-- Testo di partenza --
◆ ◆ ◆ ◆ ◆

Ma “non serve a nulla essere competenti o sinceri se non si sa dare l’impressione di essere competenti e sinceri“, dice il politologo francese Roland Cavrol. La sostanza conta, insomma, ma solo se è coerente con l’immagine. Il candidato deve «sapere come interessare il proprio pubblico e, se possibile, come sedurlo, compiacerlo, emozionarlo», prosegue Cayrol. L’emozione è indispensabile. “Senza emozione non si memorizza” alcun messaggio», spiega Annamaria Testa, docente di comunicazione all’Università Iulm di Milano e autrice di un libro dall’eloquente titolo di “Farsi capire”, “perché è la carica emozionale che ci aiuta a trasferire un ricordo nella memoria a lungo termine“.
Il leader deve essere capace di rendersi simpatico, di mettere in gioco le nostre emozioni, se vuole trasmetterci delle idee“, conferma Carlo Bandiera, docente e consulente di comunicazione.

E Marco Pacori, psicologo, specialista del linguaggio del corpo nota una somiglianza tra l’atteggiamento di chi cerca consensi elettorali e quello dell’uomo che corteggia una donna, “un modo di fare virile, ma tenero e disponibile, di chi è pronto ad occuparsi di voi“. Al corteggiamento, si sa, qualcuno resiste e qualcun altro no. Ma sapere quali tipi di messaggio un politico ci vuole trasmettere e interpretarli correttamente può essere già un vantaggio.
Ecco alcuni esempi. Quando guardate un candidato fate sempre attenzione al modo in cui è vestito e all’atteggiamento che ha, perché questi che sembrano dettagli nascondono messaggi fondamentali. «Il modo in cui ci si presenta è essenziale», spiega Bandiera, “giacca e cravatta ispirano serietà e rispetto, rappresentano un messaggio più razionale: sono colto, so le cose, devi fidarti di me. Un abbigliamento sportivo ispira vicinanza, è un messaggio più emotivo: sono uno come te“. In un manifesto guardate testa e mani: “Le braccia aperte, il sorriso, la testa leggermente inclinata evocano disponibilità“, racconta Pacori.

◆ ◆ ◆ ◆ ◆

Record del dataset
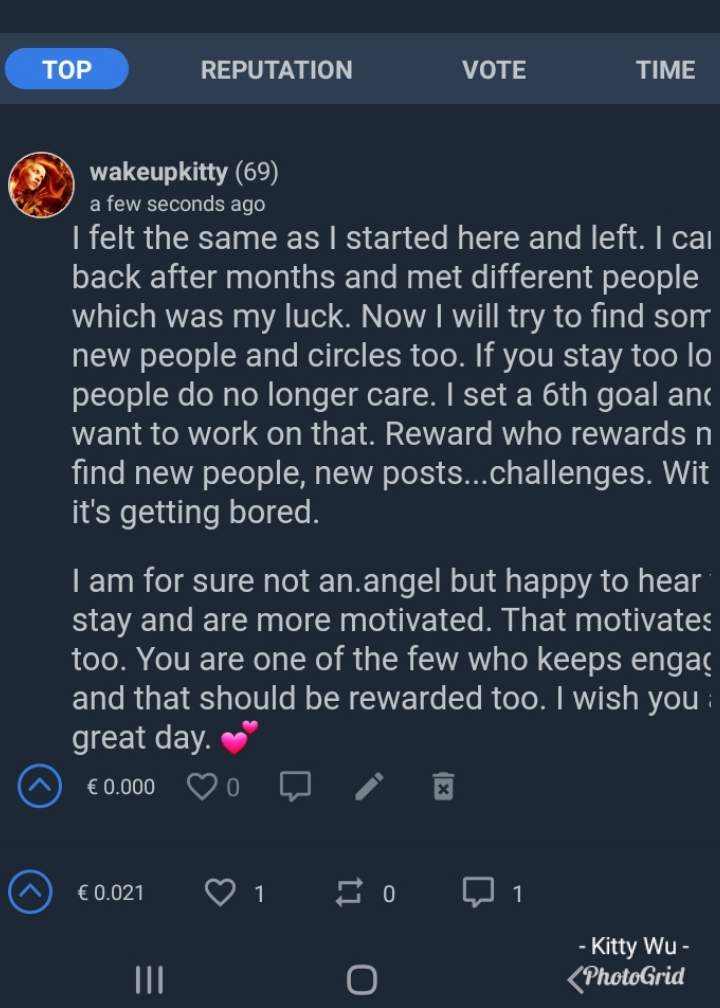Screen dimensions: 720x1008
Task: View the post payout € 0.021
Action: tap(111, 892)
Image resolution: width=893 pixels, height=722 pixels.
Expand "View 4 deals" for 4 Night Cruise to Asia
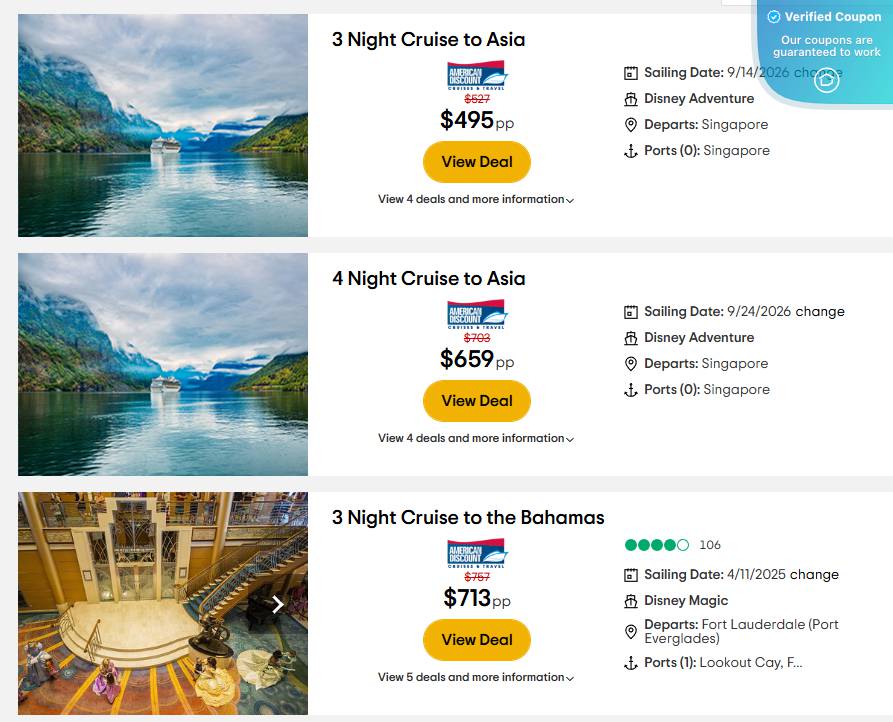[477, 438]
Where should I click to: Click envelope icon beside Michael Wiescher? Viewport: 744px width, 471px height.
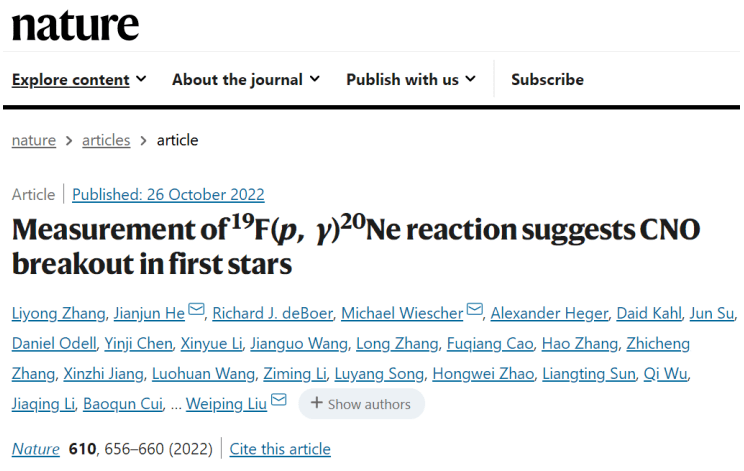pos(474,313)
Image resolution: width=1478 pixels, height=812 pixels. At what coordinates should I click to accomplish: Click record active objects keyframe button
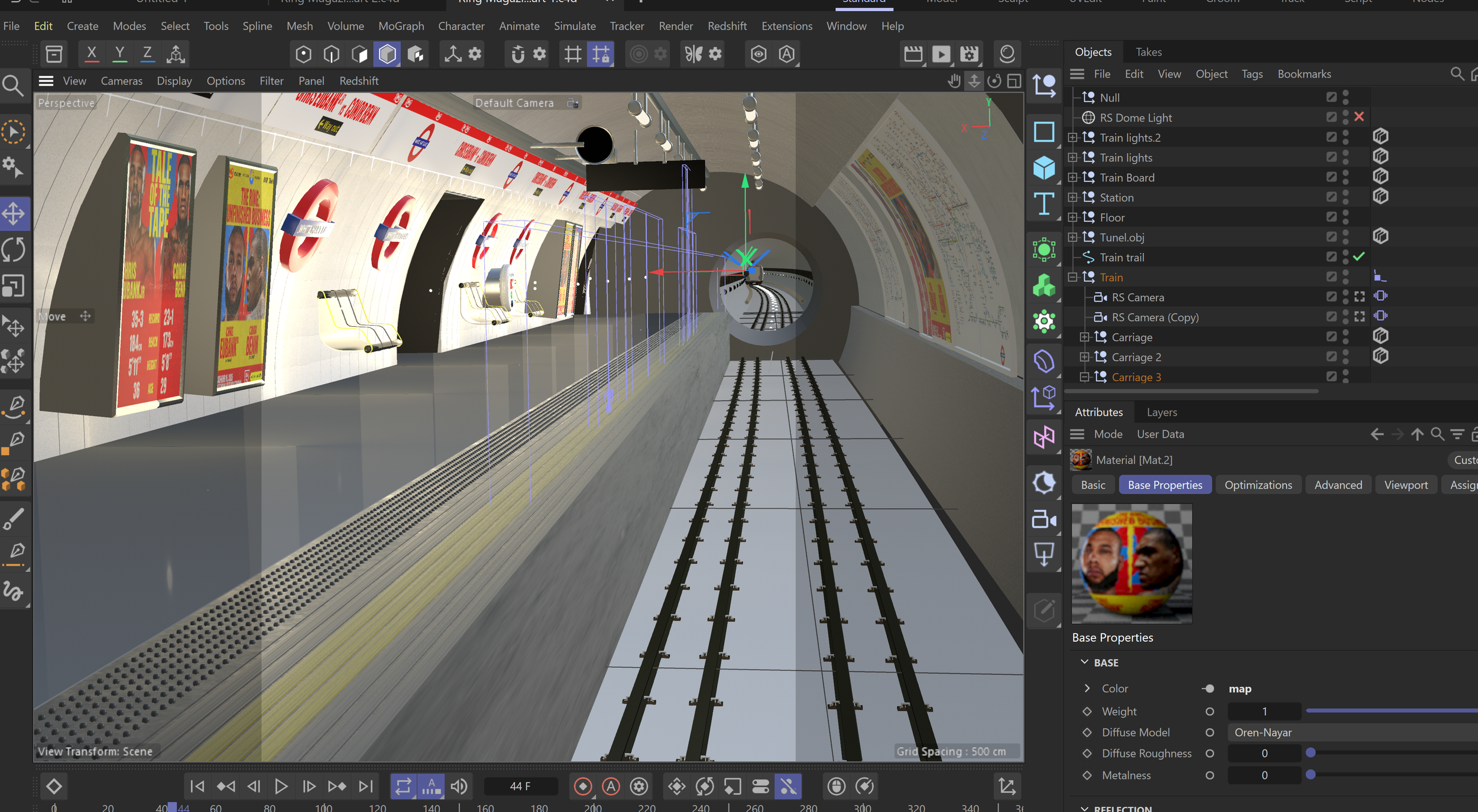(583, 787)
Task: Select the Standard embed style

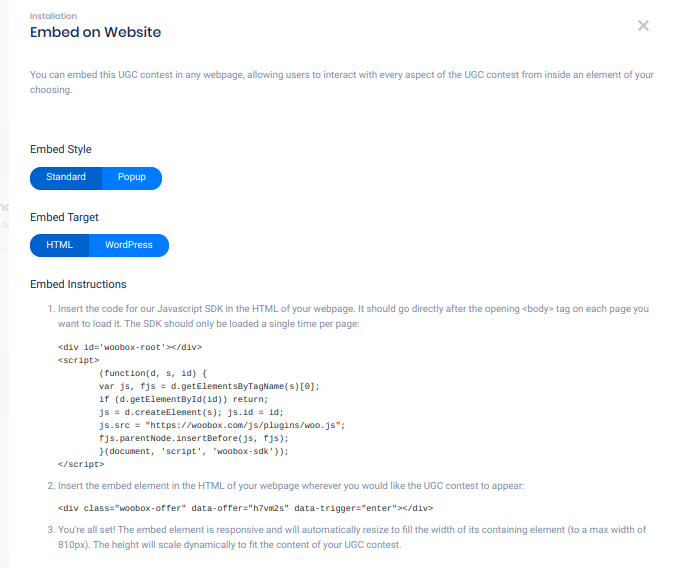Action: 66,178
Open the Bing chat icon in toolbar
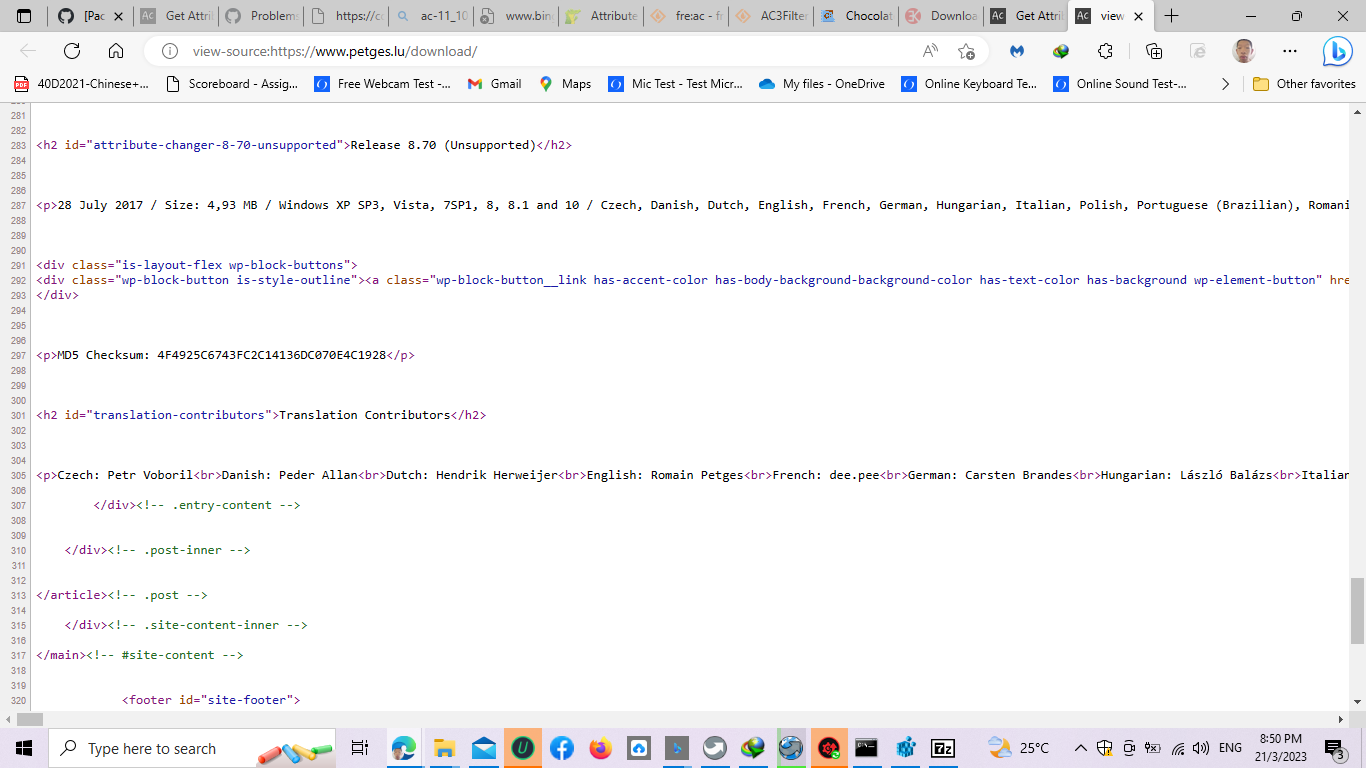 (1337, 51)
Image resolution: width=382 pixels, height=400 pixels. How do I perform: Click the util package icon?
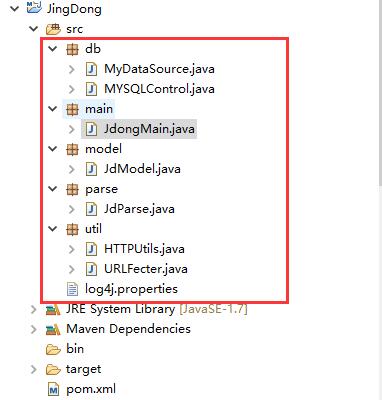72,229
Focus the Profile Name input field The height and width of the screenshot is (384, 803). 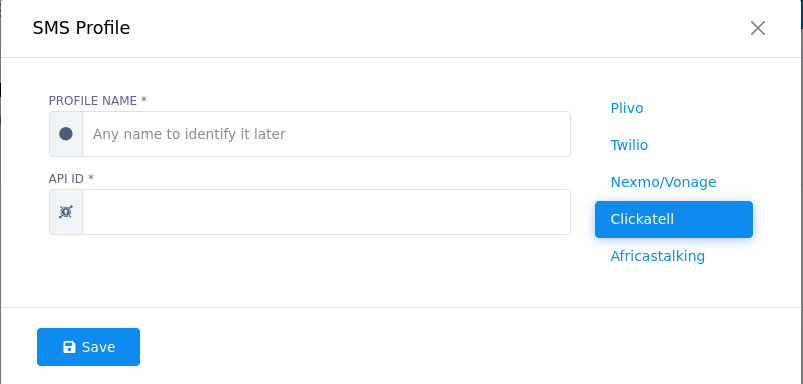click(326, 134)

◆ ◆ ◆ ◆ ◆

-- Obiettivo dell'esercizio --
Rispondi a queste domande sul testo dedicato alla comunicazione politica:
1. Secondo Annamaria Testa, che cosa ci aiuta a trasferire un ricordo nella memoria a lungo termine?
2. A quale atteggiamento Marco Pacori paragona quello di chi cerca consensi elettorali?
3. Secondo Carlo Bandiera, che cosa ispira un abbigliamento sportivo?

-- Risultato finale --
1. La carica emozionale.
2. All'atteggiamento dell'uomo che corteggia una donna.
3. Vicinanza: è un messaggio più emotivo, del tipo "sono uno come te".